WHAT YOU HAVE TO DO
Reproduce exactly the lines below from the one containing "At what coordinates should I click to accomplish: Search" through the one containing "Select the AMZN", including both, and nothing else.

□ □ □

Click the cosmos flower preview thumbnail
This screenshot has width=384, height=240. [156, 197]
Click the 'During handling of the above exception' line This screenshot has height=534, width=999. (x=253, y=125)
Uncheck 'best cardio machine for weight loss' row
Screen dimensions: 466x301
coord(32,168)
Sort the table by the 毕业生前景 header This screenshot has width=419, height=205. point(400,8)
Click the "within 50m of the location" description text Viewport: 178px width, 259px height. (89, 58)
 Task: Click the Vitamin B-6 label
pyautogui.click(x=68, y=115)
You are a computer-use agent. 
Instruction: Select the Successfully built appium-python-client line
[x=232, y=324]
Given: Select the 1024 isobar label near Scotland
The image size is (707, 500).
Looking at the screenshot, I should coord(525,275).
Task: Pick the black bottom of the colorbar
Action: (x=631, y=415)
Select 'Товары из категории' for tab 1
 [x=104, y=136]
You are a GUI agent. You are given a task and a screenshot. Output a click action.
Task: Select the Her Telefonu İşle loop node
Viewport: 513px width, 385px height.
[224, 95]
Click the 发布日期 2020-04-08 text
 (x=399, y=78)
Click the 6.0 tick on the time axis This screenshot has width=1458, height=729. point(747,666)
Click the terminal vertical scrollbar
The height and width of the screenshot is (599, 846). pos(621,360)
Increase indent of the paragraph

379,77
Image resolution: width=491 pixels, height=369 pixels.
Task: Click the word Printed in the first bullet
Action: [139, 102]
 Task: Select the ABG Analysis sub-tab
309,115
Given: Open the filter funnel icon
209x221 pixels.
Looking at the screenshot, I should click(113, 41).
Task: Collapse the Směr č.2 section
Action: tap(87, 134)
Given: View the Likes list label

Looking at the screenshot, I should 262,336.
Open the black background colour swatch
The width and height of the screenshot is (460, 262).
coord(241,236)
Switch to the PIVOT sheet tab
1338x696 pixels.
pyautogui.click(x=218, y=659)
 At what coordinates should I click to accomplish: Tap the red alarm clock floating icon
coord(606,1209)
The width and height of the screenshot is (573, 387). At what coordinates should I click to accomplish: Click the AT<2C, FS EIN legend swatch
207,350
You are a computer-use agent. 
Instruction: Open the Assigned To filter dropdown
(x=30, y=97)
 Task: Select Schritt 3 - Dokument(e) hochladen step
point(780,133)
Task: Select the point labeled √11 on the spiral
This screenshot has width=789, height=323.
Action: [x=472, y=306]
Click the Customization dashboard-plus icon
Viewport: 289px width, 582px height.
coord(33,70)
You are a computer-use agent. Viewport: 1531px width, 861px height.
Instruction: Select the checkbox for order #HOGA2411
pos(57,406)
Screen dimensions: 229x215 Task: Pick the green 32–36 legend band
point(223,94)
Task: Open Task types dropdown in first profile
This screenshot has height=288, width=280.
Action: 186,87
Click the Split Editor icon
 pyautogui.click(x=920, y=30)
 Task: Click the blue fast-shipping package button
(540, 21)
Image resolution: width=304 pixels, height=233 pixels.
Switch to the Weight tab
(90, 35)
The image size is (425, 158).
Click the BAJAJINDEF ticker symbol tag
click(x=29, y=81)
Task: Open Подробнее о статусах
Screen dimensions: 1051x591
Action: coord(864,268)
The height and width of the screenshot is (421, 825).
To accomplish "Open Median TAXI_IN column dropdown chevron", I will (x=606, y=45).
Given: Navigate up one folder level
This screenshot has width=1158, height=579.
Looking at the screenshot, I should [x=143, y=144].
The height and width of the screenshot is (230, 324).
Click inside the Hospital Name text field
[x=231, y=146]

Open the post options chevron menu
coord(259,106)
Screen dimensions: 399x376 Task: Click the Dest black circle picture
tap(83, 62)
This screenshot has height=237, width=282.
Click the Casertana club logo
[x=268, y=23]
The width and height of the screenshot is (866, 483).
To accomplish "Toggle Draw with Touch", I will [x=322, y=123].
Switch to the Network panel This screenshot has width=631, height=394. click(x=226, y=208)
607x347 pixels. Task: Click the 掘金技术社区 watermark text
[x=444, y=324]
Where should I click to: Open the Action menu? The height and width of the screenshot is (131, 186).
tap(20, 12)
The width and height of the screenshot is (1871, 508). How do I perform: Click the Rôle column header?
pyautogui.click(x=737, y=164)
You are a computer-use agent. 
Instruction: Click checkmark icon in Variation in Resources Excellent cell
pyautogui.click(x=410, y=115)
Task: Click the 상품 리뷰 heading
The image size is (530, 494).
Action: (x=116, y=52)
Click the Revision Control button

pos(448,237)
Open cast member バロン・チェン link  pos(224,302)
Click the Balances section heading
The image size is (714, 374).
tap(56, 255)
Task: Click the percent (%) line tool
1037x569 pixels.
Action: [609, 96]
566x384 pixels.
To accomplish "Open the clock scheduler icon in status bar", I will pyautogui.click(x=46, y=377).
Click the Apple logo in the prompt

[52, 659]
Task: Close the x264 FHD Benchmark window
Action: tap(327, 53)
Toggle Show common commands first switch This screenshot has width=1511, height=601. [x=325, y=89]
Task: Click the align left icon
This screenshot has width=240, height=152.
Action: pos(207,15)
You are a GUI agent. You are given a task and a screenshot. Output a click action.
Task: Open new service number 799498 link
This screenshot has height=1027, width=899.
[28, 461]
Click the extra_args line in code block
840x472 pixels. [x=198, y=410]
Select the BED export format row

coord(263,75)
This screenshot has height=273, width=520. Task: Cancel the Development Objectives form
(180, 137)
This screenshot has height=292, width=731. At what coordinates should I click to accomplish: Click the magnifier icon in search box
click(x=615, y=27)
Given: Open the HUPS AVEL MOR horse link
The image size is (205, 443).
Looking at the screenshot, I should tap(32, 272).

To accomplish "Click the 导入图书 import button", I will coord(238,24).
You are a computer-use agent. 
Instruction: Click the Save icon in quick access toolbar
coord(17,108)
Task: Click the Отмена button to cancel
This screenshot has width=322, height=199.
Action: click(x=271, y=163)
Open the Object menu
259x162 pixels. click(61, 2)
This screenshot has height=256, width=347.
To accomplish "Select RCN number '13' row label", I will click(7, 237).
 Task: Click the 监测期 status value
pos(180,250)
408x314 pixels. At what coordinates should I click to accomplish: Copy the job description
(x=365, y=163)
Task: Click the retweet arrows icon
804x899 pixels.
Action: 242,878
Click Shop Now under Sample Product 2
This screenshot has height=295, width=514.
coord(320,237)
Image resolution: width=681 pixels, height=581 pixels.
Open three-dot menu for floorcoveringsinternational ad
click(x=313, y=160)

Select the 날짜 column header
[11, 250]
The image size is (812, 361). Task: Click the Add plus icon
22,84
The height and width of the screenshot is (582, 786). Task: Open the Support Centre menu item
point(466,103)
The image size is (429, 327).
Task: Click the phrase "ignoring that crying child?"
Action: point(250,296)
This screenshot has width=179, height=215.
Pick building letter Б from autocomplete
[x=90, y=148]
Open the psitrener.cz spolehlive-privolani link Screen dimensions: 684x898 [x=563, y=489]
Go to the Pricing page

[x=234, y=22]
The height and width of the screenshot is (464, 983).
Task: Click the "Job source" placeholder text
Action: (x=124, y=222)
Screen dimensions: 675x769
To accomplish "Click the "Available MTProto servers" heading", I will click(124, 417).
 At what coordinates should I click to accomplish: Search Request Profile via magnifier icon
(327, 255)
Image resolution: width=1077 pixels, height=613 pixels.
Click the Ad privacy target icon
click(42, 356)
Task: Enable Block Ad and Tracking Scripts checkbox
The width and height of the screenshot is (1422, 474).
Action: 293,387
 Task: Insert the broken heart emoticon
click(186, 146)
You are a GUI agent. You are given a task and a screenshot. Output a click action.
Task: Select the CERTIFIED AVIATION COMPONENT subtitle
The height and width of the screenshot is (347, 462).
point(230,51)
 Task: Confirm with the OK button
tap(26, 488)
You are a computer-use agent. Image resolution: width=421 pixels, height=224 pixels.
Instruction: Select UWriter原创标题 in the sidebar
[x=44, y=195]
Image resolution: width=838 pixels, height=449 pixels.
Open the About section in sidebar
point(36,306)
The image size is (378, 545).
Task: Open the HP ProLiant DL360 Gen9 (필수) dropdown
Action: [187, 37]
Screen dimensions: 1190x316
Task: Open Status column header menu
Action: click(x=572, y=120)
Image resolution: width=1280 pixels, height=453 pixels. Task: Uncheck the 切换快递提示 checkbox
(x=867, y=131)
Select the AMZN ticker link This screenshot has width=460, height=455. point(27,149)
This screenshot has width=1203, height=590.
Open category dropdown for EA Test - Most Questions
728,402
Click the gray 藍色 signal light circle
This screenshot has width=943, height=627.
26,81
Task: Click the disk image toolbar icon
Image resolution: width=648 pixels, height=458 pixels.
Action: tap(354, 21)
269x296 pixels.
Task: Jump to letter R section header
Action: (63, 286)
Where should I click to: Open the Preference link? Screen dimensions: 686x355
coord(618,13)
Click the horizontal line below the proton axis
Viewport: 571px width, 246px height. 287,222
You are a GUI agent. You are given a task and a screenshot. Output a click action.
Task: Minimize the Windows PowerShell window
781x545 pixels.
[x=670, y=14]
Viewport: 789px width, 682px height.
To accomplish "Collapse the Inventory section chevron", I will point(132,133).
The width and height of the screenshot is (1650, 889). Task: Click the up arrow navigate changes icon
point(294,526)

□ □ □

ANSWER FOR THIS EXERCISE
 At what coordinates should I click to accomplish: Search Request Profile via magnifier icon
(327, 255)
Image resolution: width=1077 pixels, height=613 pixels.
Click the Ad privacy target icon
click(42, 356)
Task: Enable Block Ad and Tracking Scripts checkbox
The width and height of the screenshot is (1422, 474).
Action: 293,387
 Task: Insert the broken heart emoticon
click(186, 146)
You are a GUI agent. You are given a task and a screenshot. Output a click action.
Task: Select the CERTIFIED AVIATION COMPONENT subtitle
The height and width of the screenshot is (347, 462).
point(230,51)
 Task: Confirm with the OK button
tap(26, 488)
You are a computer-use agent. Image resolution: width=421 pixels, height=224 pixels.
Instruction: Select UWriter原创标题 in the sidebar
[x=44, y=195]
Image resolution: width=838 pixels, height=449 pixels.
Open the About section in sidebar
point(36,306)
The image size is (378, 545).
Task: Open the HP ProLiant DL360 Gen9 (필수) dropdown
Action: [187, 37]
Screen dimensions: 1190x316
Task: Open Status column header menu
Action: click(x=572, y=120)
Image resolution: width=1280 pixels, height=453 pixels. Task: Uncheck the 切换快递提示 checkbox
(x=867, y=131)
Select the AMZN ticker link This screenshot has width=460, height=455. point(27,149)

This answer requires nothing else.